According to Rystad Energy research, the price of nickel is expected to continue its downward price trend and is estimated to fall towards $25,000/tonne (or lower) in 2023, due to the relaxing of Chinese zero-covid policies and additional Indonesian supply hitting the market. In addition, global steel prices are expected to lower as the US ramps up steel production and starts importing more from Europe (where prices are significantly lower). These price reductions should help reduce the cost of electrolyzer components containing stainless steel and nickel.

There are many pathways to electrolyzer cost cuts: reducing the presence of precious metals, increasing electrolyzer efficiency, increasing production volumes, and automizing manufacturing processes.
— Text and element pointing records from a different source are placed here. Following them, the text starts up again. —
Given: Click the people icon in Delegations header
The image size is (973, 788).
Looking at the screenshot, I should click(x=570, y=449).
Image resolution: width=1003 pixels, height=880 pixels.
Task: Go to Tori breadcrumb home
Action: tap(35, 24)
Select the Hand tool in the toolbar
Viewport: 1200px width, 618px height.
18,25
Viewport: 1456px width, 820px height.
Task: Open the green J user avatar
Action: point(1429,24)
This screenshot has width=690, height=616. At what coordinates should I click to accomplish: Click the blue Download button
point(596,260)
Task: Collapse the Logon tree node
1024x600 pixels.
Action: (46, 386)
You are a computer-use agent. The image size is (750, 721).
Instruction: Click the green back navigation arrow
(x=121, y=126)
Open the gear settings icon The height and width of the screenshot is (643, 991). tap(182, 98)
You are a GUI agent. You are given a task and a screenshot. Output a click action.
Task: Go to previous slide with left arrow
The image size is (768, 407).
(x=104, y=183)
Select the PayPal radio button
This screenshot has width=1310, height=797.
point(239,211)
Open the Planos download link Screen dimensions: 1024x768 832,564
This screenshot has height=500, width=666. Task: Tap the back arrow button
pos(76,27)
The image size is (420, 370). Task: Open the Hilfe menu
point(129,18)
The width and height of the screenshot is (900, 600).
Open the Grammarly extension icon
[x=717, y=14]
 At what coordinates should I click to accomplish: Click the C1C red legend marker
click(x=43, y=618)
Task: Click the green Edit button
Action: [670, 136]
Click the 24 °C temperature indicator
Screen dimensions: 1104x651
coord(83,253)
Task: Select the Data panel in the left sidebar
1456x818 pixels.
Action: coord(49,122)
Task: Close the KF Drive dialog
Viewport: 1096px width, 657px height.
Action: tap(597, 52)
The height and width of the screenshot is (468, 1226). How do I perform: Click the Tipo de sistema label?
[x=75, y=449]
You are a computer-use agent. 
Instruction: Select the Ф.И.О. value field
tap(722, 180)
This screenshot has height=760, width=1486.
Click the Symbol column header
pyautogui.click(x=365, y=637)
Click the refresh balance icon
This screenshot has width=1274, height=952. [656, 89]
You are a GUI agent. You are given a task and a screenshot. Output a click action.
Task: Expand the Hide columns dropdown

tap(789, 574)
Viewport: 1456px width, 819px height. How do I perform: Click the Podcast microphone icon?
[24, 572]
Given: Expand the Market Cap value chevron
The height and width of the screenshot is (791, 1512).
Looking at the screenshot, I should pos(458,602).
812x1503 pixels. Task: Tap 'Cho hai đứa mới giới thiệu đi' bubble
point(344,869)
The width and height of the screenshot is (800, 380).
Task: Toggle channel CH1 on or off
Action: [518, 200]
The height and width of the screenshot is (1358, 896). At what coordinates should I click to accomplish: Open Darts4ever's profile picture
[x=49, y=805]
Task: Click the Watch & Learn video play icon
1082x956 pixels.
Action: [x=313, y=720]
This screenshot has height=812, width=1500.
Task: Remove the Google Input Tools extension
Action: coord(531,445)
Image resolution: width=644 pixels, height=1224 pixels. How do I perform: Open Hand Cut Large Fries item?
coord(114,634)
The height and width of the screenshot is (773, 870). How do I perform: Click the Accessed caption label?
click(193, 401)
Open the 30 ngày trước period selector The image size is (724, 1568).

Additionally, there are actual governmental supports to turn these pathways into realities too. For instance, the Important Project of Common European Interest (IPCEI) ‘Hy2Tech’ €5.4 billion fund released in 2022 or the recently announced Green Deal Industrial Plan where the bloc’s Innovation Fund will focus on scaling up manufacturing of electrolyzers’ components among other. Overall, Rystad Energy expects that such cost cuts will help reduce electrolyzer service price inflation by around 15% by 2027, and thus improve the economics of green hydrogen production.